It was quite busy on the top of Great Gable, with parties, some quite sizeable, appearing from various directions, and there must have been over a score of people at times milling around before moving off on their own routes. My route back was a complete reversal of the outward trip and I reluctantly dragged myself back to walking mode. The descent off Great Gable was easier than anticipated, although concentration was needed to ensure good foot placement etc. The short climb up to Green Gable again brought me into a mini gale, but the breeze dropped once back towards Gillercomb Head and the over trousers came off (and sun glasses were required again should anyone suffer dazzle).

It’s worth noting an iron gate sat all alone on the broad saddle of Gillercomb Head. It’s quite surreal seeing this rusty but still working gate, with no fence to go with it. I think it’s the remains of an old boundary fence, as the boundary posts (BP on the OS map), can still be seen stretching away over the fells. Great navigation aids in mist! The climb up Brandreth was much easier than the earlier stony descent – I picked a better, less stony route.

    

Grey Knotts was quickly reached afterwards, and this time, I spent a little more time on its rocky outcrops before the really quite knee jarring descent back to the car at Honister Hause.

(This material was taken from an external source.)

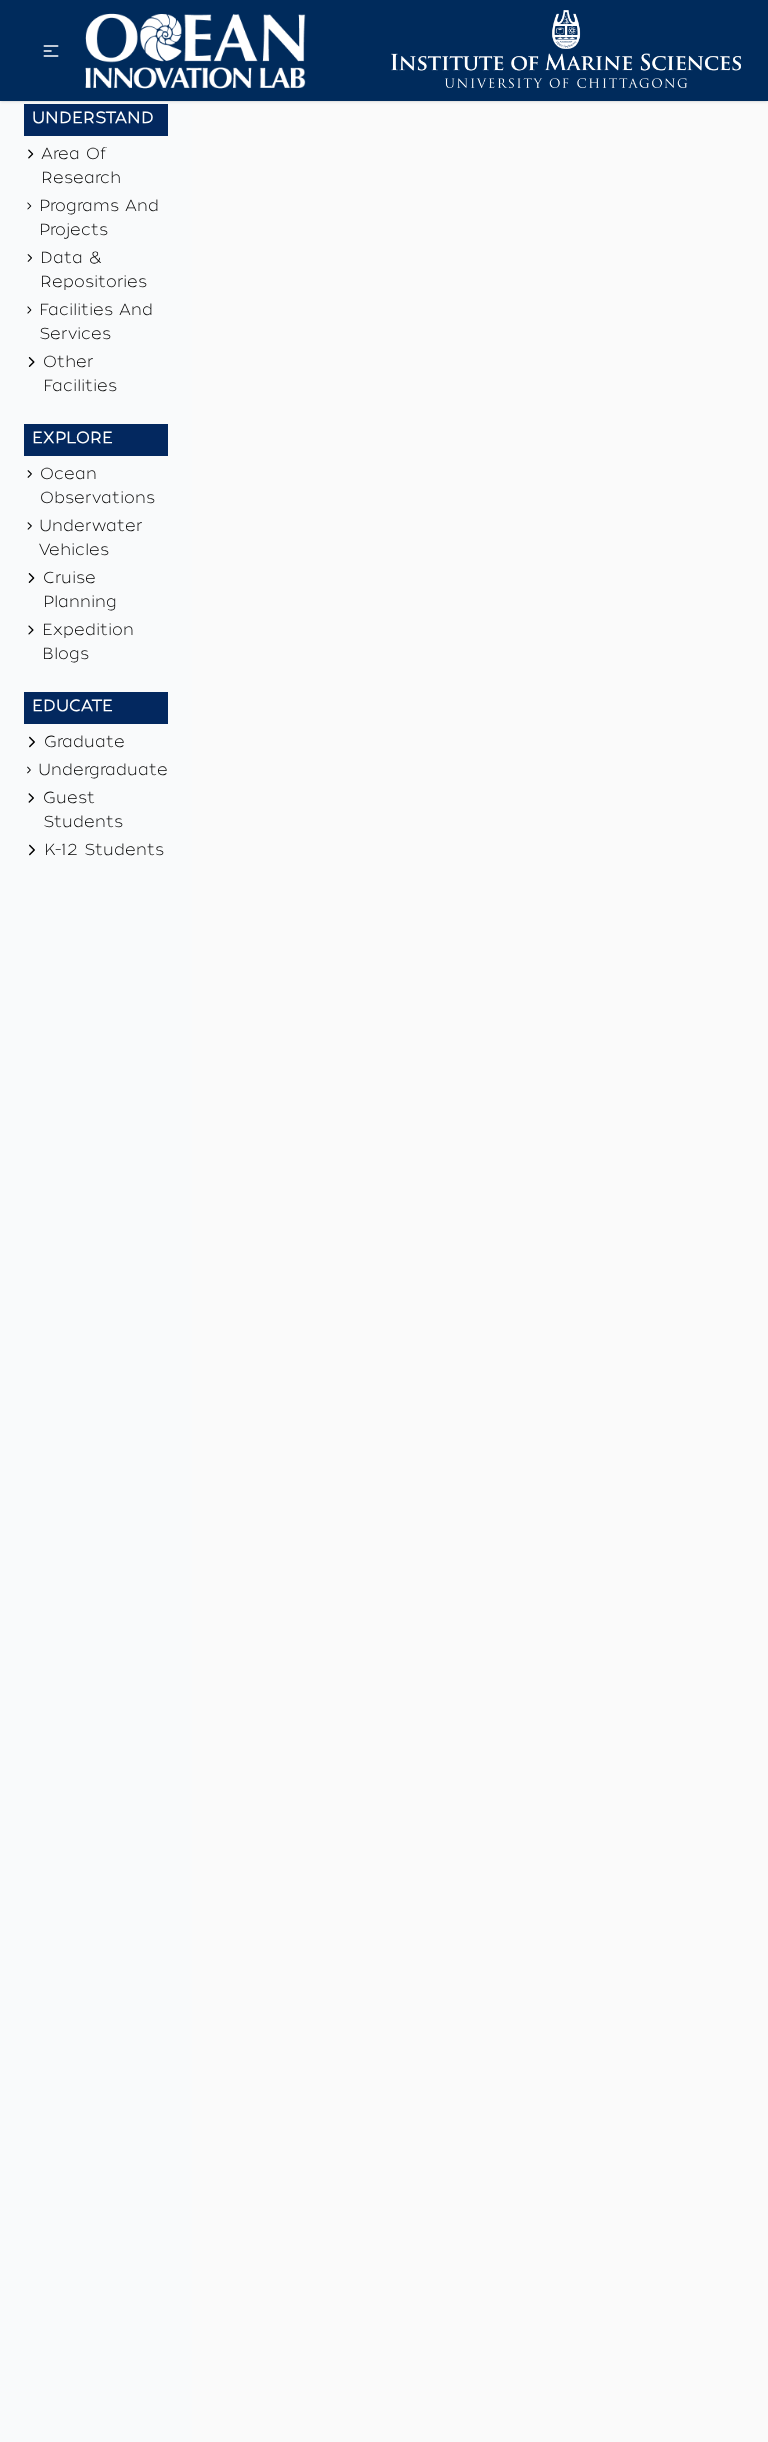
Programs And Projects (99, 220)
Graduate (84, 744)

A short walk, little more than a half-dayer really, but I’d pretty much filled a whole day somehow. A super day and very much more satisfying than what I’d allowed myself to anticipate that morning.

The short drive down Little Gatesgarth left Honister pass behind and brought me through Seatoller. Then just after Strands Bridge, nearing Borrowdale Youth Hostel, I spotted my three “friends” last seen leaving Great Gable, and looking just a little weary. I offered them a lift, not really expecting them to accept … I was right, they didn’t. I‘d been settled in for a while when they arrived themselves and being a nice kind of chap, I brewed up four mugs of coffee for us all. This was later repaid by a glass of organic red wine at dinner, which went down very well with my trout. Youth hostels have changed, sometimes for the worse, but in this case for the better, great grub Borrowdale Youth Hostel, excellent! Anyways-up, it was a much civilised end to a good days walking in the Great Outdoors of the English Lake District.

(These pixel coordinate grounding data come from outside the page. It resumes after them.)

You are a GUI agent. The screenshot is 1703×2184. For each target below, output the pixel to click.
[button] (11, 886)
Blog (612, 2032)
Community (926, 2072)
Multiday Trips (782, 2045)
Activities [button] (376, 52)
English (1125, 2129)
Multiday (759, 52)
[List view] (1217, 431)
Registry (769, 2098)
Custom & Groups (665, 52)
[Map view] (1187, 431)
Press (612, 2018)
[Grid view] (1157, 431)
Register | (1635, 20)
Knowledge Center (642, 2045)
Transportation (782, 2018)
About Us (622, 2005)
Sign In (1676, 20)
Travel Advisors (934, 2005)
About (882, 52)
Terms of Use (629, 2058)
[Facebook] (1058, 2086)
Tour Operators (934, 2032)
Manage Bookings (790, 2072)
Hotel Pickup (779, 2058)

I hope you enjoyed my scribblings ….
Next walk = 20080621, Castle Crag circular in Borrowdale, link = https://tothehills.wordpress.com/2008/09/17/20080620_castle-crag-borrowdale/

End

20080619_Fleetwith Pike – Haystacks Walk

20080619 : Fleetwith Pike – Haystacks Walk
When : 19 June 2008
Who : Just me
Where : Lake District – England
Approx distance : 15 km 9-1/2 miles
Significant height : 875 m (mostly up, but some downs included)
Parking : Car Parks in village or side of road above chapel.
Public Transport : Yes but limited times

Route Summary : Buttermere Village ; Buttermere Lake south shore ; Gatesgarth ; Fleetwith Edge ; Fleetwith Pike ; Dubs Bottom ; Haystacks ; Scarth Gap ; Buttermere Lake north shore.

This is the second of four walks of my short break of 4-days in the North West area of the Lake District. My post “20080618-21 Lake District – 4 Day Beak” gives a bit of background, but it’s not essential to what follows here. This walk was by far the longest and most strenuous of the 4 days.

I parked by the side of the road, just above the chapel on the outskirts of Buttermere Village (there’s no charge here, but space is limited which wasn’t a problem for me as I was up and about quite early). A small area is set aside for visitors to the chapel, so please respect this if you use this area for parking. There is parking in the village as well but I’d image there’d be a charge here.

This walk has a superb variety of terrain and pretty much encapsulates almost everything you could want from a Lakeland walk, including :- Lakeside woods; tumbling becks; a steep climb on an airy ridge; working quarries; fell top tarns and craggy hummocks to explore. All the time there are superb views and there’s even a tunnel the footpath negotiates.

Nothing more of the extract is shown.